論文全稱：《Auto-Encoding Variational Bayes》

論文地址：https://arxiv.org/pdf/1312.6114.pdf

論文程式碼：

keras 版本：https://github.com/bojone/vae

pytorch 版本：https://colab.research.google.com/github/smartgeometry-ucl/dl4g/blob/master/variational_autoencoder.ipynb

關於VAE的部落格教程網路上有很多，但是沒有幾個是能夠講得清晰明瞭的，而且能夠與程式碼結合更是少之又少。

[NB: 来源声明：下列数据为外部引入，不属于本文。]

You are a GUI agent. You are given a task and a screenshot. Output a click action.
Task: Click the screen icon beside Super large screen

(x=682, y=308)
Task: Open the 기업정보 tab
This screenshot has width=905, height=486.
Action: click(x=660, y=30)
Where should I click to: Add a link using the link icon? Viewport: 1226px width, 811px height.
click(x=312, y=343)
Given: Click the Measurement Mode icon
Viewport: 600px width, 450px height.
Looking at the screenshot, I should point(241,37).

“Talk is cheap，show me the code”

這裡推薦一個博主寫的挺不錯的VAE分析：https://spaces.ac.cn/archives/5253

基本上上面這篇可以與下面的程式碼一致，而我覺得自己沒有必要再去解釋很多公式的VAE。

首先匯入包和設定超引數：

import os

import torch
import torch.nn as nn
import torch.nn.functional as F

# 2-d latent space, parameter count in same order of magnitude
# as in the original VAE paper (VAE paper has about 3x as many)
latent_dims = 2
num_epochs = 100
batch_size = 128
capacity = 64
learning_rate = 1e-3
variational_beta = 1
use_gpu = True

載入MINIST資料集：

import torchvision.transforms as transforms
from torch.utils.data import DataLoader
from torchvision.datasets import MNIST

img_transform = transforms.Compose([
    transforms.ToTensor()
])

train_dataset = MNIST(root='./data/MNIST', download=True, train=True, transform=img_transform)
train_dataloader = DataLoader(train_dataset, batch_size=batch_size, shuffle=True)

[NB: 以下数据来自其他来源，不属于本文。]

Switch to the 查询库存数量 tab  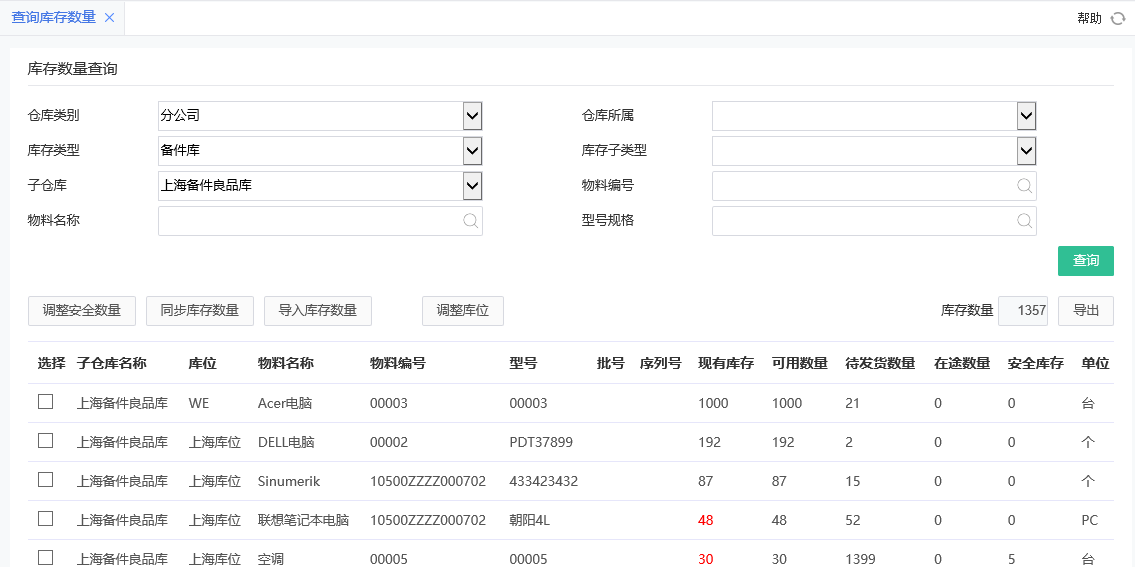point(54,18)
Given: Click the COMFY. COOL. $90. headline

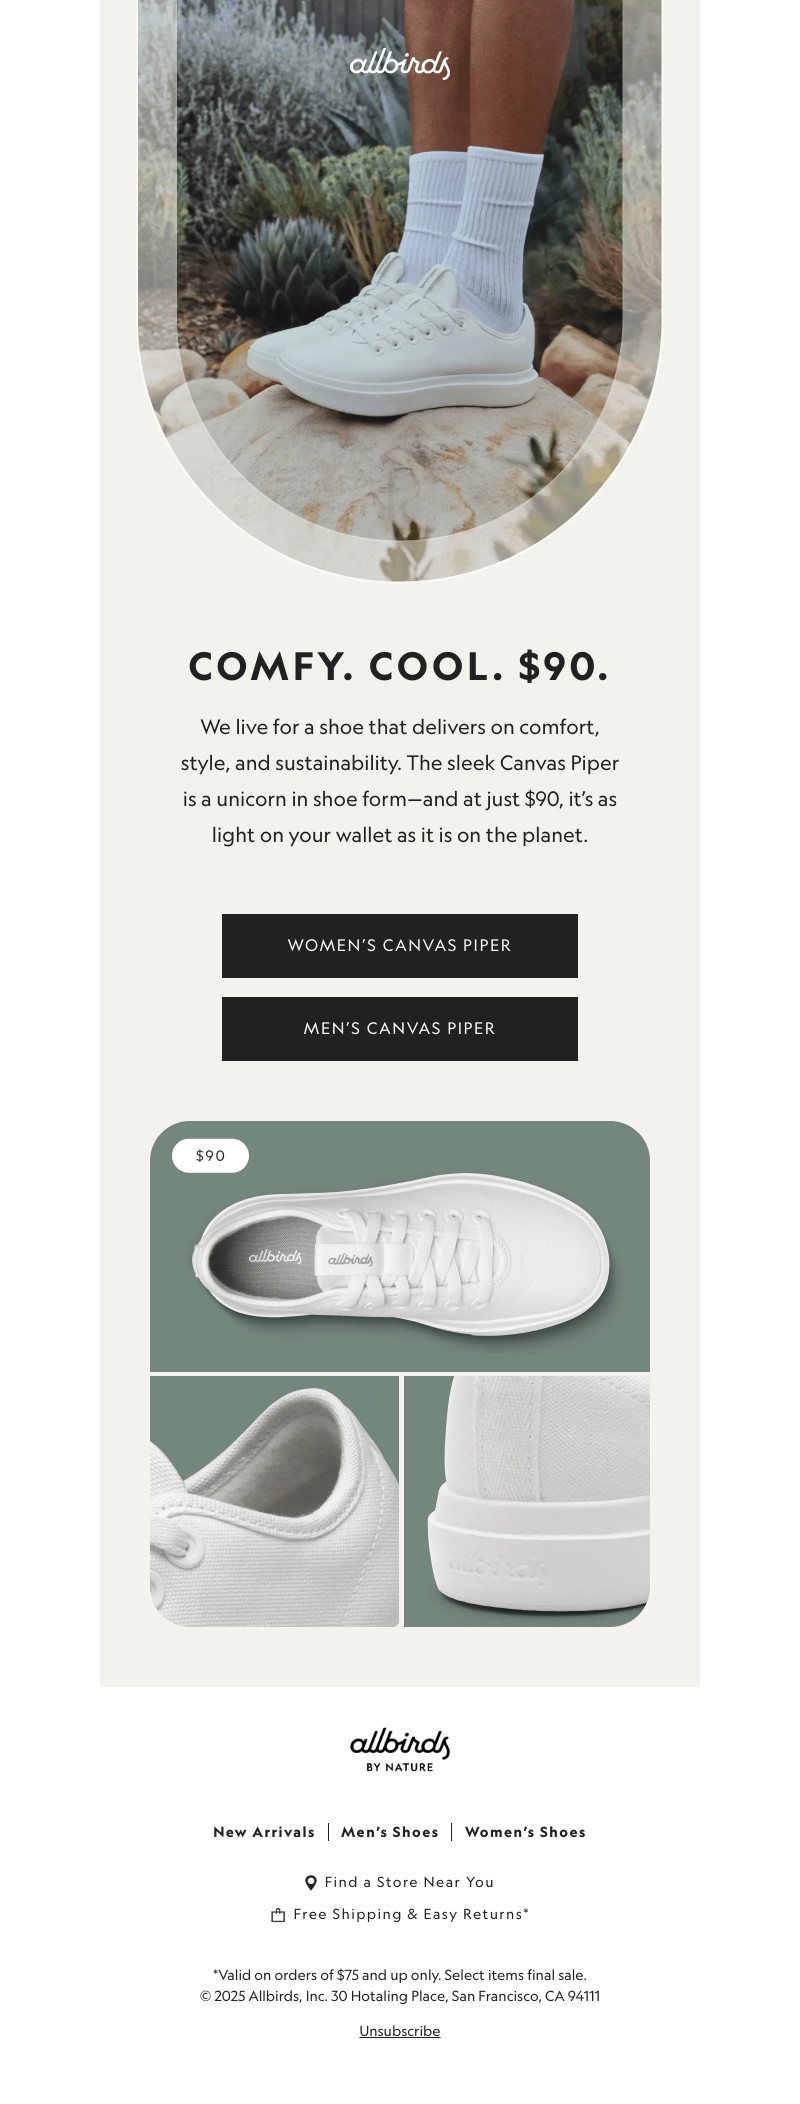Looking at the screenshot, I should pos(400,667).
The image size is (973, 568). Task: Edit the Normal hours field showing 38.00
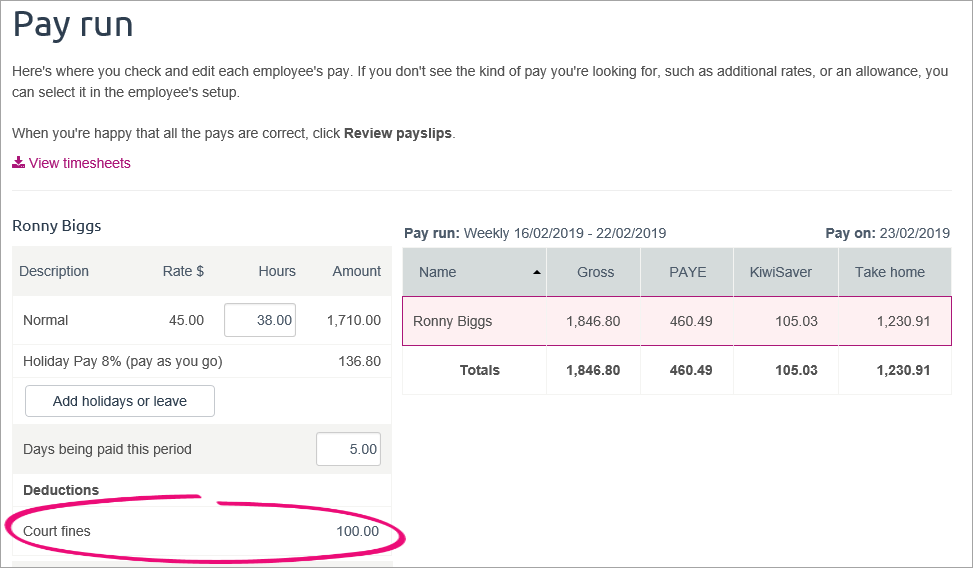(260, 320)
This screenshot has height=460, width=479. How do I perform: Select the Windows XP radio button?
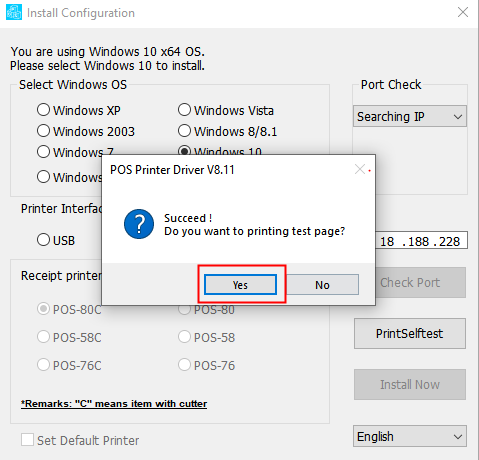tap(43, 110)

test_dataset = MNIST(root='./data/MNIST', download=True, train=False, transform=img_transform)
test_dataloader = DataLoader(test_dataset, batch_size=batch_size, shuffle=True)

定義VAE的結構，整體結構和Autoencoder很類似，但encoder學習的是隱變數的均值和方差，然後再根據他們生成隱變數。注意在encoder中分別有兩個全連線層，對應於均值和方差。

而latent_sample函式對應於reparameterization tricks。從N(0,I)中取樣一ε，然後讓Z=μ+ε×σ。

class Encoder(nn.Module):
    def __init__(self):
        super(Encoder, self).__init__()
        c = capacity
        self.conv1 = nn.Conv2d(in_channels=1, out_channels=c, kernel_size=4, stride=2, padding=1) # out: c x 14 x 14
        self.conv2 = nn.Conv2d(in_channels=c, out_channels=c*2, kernel_size=4, stride=2, padding=1) # out: c x 7 x 7
        self.fc_mu = nn.Linear(in_features=c*2*7*7, out_features=latent_dims)
        self.fc_logvar = nn.Linear(in_features=c*2*7*7, out_features=latent_dims)
            
    def forward(self, x):
        x = F.relu(self.conv1(x))
        x = F.relu(self.conv2(x))
        x = x.view(x.size(0), -1) # flatten batch of multi-channel feature maps to a batch of feature vectors
        x_mu = self.fc_mu(x)
        x_logvar = self.fc_logvar(x)
        return x_mu, x_logvar

class Decoder(nn.Module):
    def __init__(self):
        super(Decoder, self).__init__()
        c = capacity
        self.fc = nn.Linear(in_features=latent_dims, out_features=c*2*7*7)
        self.conv2 = nn.ConvTranspose2d(in_channels=c*2, out_channels=c, kernel_size=4, stride=2, padding=1)
        self.conv1 = nn.ConvTranspose2d(in_channels=c, out_channels=1, kernel_size=4, stride=2, padding=1)
            
    def forward(self, x):
        x = self.fc(x)
        x = x.view(x.size(0), capacity*2, 7, 7) # unflatten batch of feature vectors to a batch of multi-channel feature maps
        x = F.relu(self.conv2(x))
        x = torch.sigmoid(self.conv1(x)) # last layer before output is sigmoid, since we are using BCE as reconstruction loss
        return x
    
class VariationalAutoencoder(nn.Module):
    def __init__(self):
        super(VariationalAutoencoder, self).__init__()
        self.encoder = Encoder()
        self.decoder = Decoder()
    
    def forward(self, x):
        latent_mu, latent_logvar = self.encoder(x)
        latent = self.latent_sample(latent_mu, latent_logvar)
        x_recon = self.decoder(latent)
        return x_recon, latent_mu, latent_logvar
    
    def latent_sample(self, mu, logvar):
        if self.training:
            # the reparameterization trick
            std = logvar.mul(0.5).exp_()
            eps = torch.empty_like(std).normal_()
            return eps.mul(std).add_(mu)
        else:
            return mu

定義loss函式，第一部分是關於輸入與輸出的相似程度，第二部分則是用KL散度來衡量學習到的隱變數空間和真實隱變數空間之間的相似性。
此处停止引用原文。